Chapter 3 Multivariate normal distributions and numerical linear algebra

Multivariate normal distribution is one of the most commonly encountered distributions in statistics.

The \(d\)-dimensional multivariate normal \(\mathcal{N}(\mathbf{\mu}, \mathbf{\Sigma})\) is parametrised by the \(d\)-dimensional mean vector \(\mathbf{\mu}\) and a symmetric positive-definite \(d \times d\) covariance matrix \(\mathbf{\Sigma}\).

Some important properties of symmetric positive-definite matrices \(\mathbf{\Sigma}\):

all eigenvalues of symmetric matrices are real; and
all eigenvalues of symmetric positive-definite matrices are positive.

3.1 Cholesky decomposition

Symmetric positive definite matrix \(\mathbf{\Sigma}\) can be represented as \[ \mathbf{\Sigma} = \mathbf{L} \mathbf{L}^T, \] where \(\mathbf{L}\) is a lower-triangular matrix. \(\mathbf{L}\) is called the Cholesky decomposition of \(\Sigma\).

Note: Python NumPy and SciPy have two incompatible implementations of the Cholesky decomposition: scipy.linalg.cholesky and numpy.linalg.cholesky. NumPy version numpy.linalg.cholesky uses the definition used here while scipy.linalg.cholesky returns by default the upper-triangular matrix \(\mathbf{U} = \mathbf{L}^T\). scipy.linalg.cholesky can be made to return \(\mathbf{L}\) using scipy.linalg.cholesky(..., lower=True).

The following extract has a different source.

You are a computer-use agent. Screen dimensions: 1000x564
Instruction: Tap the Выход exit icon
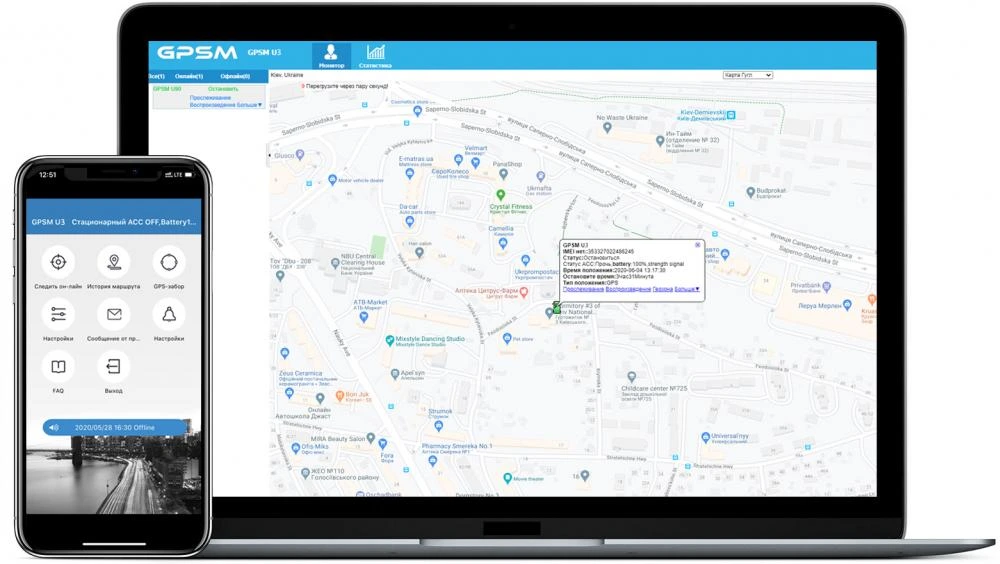[x=113, y=367]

3.2 Evaluating the multivariate normal density

The log-density of the \(d\)-dimensional multivariate normal is: \[ \log p(\mathbf{x}) = -\frac{d}{2} \log(2 \pi) -\frac{1}{2} \log | \det \mathbf{\Sigma} | - \frac{1}{2} (\mathbf{x}-\mathbf{\mu})^T \mathbf{\Sigma}^{-1} (\mathbf{x}-\mathbf{\mu}).\]

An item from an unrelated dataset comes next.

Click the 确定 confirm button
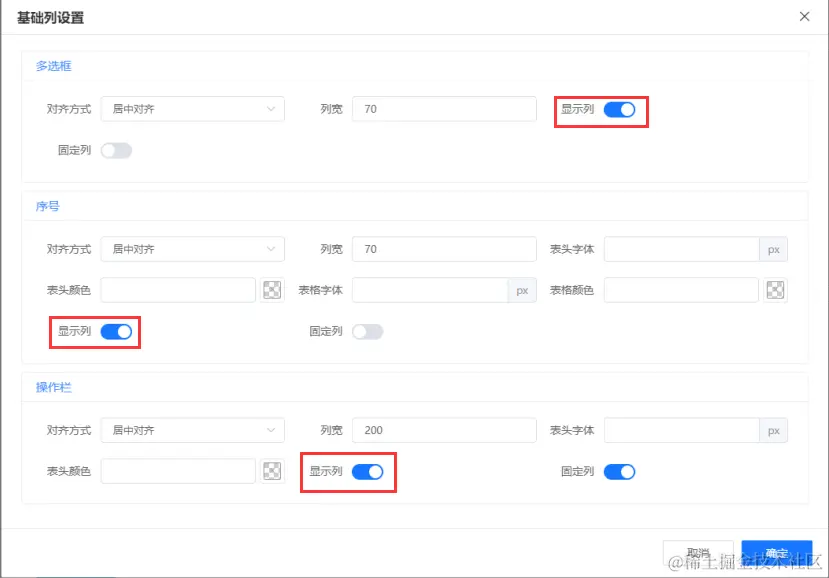The width and height of the screenshot is (829, 578). tap(777, 553)

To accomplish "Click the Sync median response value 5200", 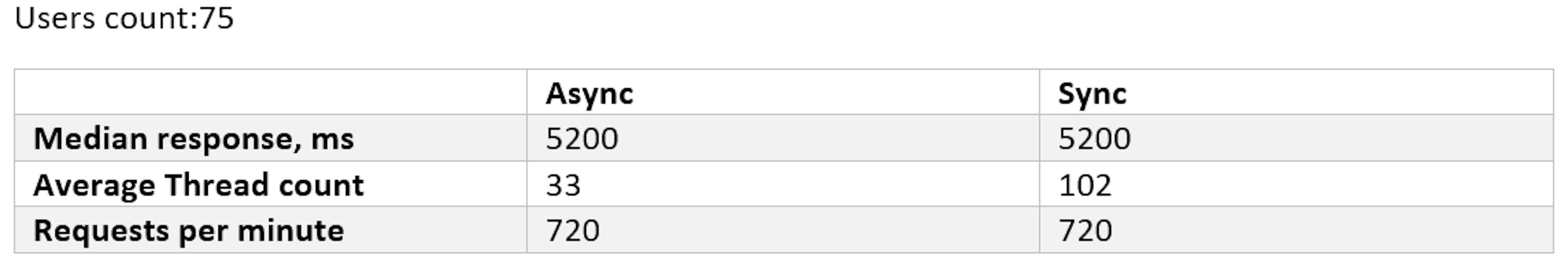I will click(x=1094, y=139).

It contains two more difficult terms: \[ \log | \det \mathbf{\Sigma} | \] and \[ - \frac{1}{2} (\mathbf{x}-\mathbf{\mu})^T \mathbf{\Sigma}^{-1} (\mathbf{x}-\mathbf{\mu}).\]

Both difficult terms can be evaluated efficiently and in a numerically stable manner using the Cholesky decomposition of \(\mathbf{\Sigma}\).

3.2.1 Determinant evaluation using the Cholesky decomposition

Assume \(\mathbf{\Sigma} = \mathbf{L} \mathbf{L}^T\) with \(\mathbf{L} = \begin{pmatrix} l_{11} & 0 & 0 & \dots & 0 \\ l_{21} & l_{22} & 0 & \dots & 0 \\ l_{31} & l_{32} & l_{33} & \dots & 0 \\ \vdots & \vdots & \vdots & \ddots & 0 \\ l_{d1} & l_{d2} & l_{d3} & \dots & l_{dd} \\ \end{pmatrix}.\)

Now using basic properties of the determinant and the logarithm, we obtain \[\begin{align*} \log \det \boldsymbol{\Sigma} &= \log\left( \det ( \mathbf{L} \mathbf{L}^T) \right) = \log\left( \det \mathbf{L} \det \mathbf{L}^T \right) \\ &= \log\left( (\det \mathbf{L})^2 \right) = 2 \log\left( \det \mathbf{L} \right) \\ &= 2 \log\left( \prod_{i=1}^d l_{ii} \right) = 2 \sum_{i=1}^d \log\left( l_{ii} \right). \end{align*}\]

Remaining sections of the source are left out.